Text to read:
* * * * * * * * *
- Born: Amarillo, Texas, U.S.
- Education: Texas Tech University
- Occupation: Novelist
- Writing career
- Pen name: Jodi Thomas
- Period: 1988–present
- Genre: historical romance
- Notable awards: RITA award – Best Historical Romance 1991 The Tender Texan RITA award – Best Historical Romance 1994 The Tame a Texan's Heart RITA award – Best Historical Romance 2006 The Texan's Reward
- Website: www.jodithomas.com

= Jodi Thomas =

American writer

Jodi Thomas (born Amarillo, Texas) is the pen name of Jodi Koumalats, an American author of historical romance novels, most of which are set in Texas. In 2006, she was inducted into the Romance Writers of America Hall of Fame.

==Biography==
Jodi Thomas is a fifth-generation Texan, whose grandmother was born in Texas in a covered wagon. She grew up in Amarillo, Texas and moved to Lubbock to attend Texas Tech University. She has a master's degree in Family Studies.

Thomas married Tom Koumalats and spent several years travelling while he served in the United States Army. The couple then returned to Amarillo and had two sons. Both husband and wife became teachers, and for the next fifteen years Thomas taught family living at Amarillo High School.
* * * * * * * * *
Data segment:
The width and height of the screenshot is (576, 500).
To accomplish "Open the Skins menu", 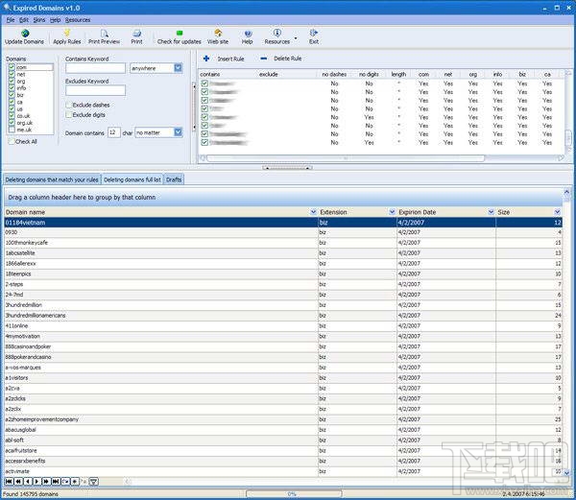I will pos(38,19).
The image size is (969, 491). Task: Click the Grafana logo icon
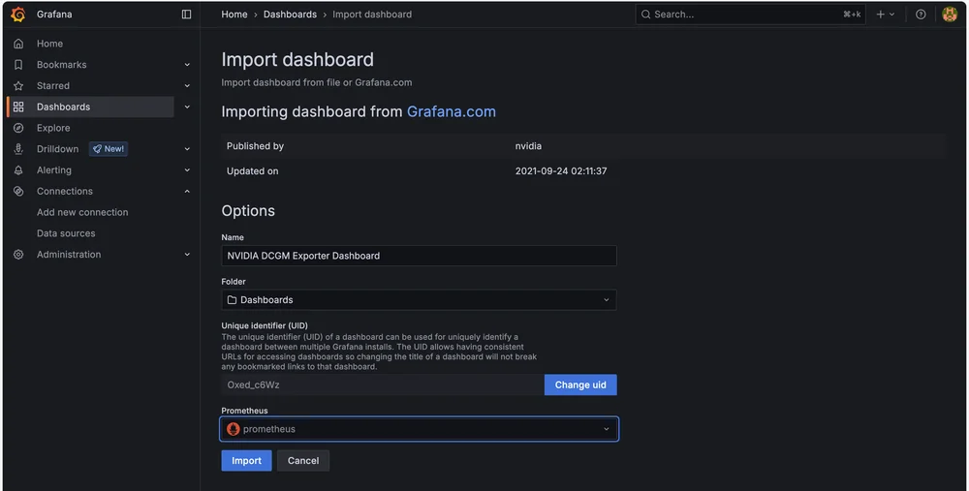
* * * * * * * * *
Reproduce the entire Jodi Thomas text word for word. The data has no connection to the text about Jodi Thomas.

Correct output:
- Born: Amarillo, Texas, U.S.
- Education: Texas Tech University
- Occupation: Novelist
- Writing career
- Pen name: Jodi Thomas
- Period: 1988–present
- Genre: historical romance
- Notable awards: RITA award – Best Historical Romance 1991 The Tender Texan RITA award – Best Historical Romance 1994 The Tame a Texan's Heart RITA award – Best Historical Romance 2006 The Texan's Reward
- Website: www.jodithomas.com

= Jodi Thomas =

American writer

Jodi Thomas (born Amarillo, Texas) is the pen name of Jodi Koumalats, an American author of historical romance novels, most of which are set in Texas. In 2006, she was inducted into the Romance Writers of America Hall of Fame.

==Biography==
Jodi Thomas is a fifth-generation Texan, whose grandmother was born in Texas in a covered wagon. She grew up in Amarillo, Texas and moved to Lubbock to attend Texas Tech University. She has a master's degree in Family Studies.

Thomas married Tom Koumalats and spent several years travelling while he served in the United States Army. The couple then returned to Amarillo and had two sons. Both husband and wife became teachers, and for the next fifteen years Thomas taught family living at Amarillo High School.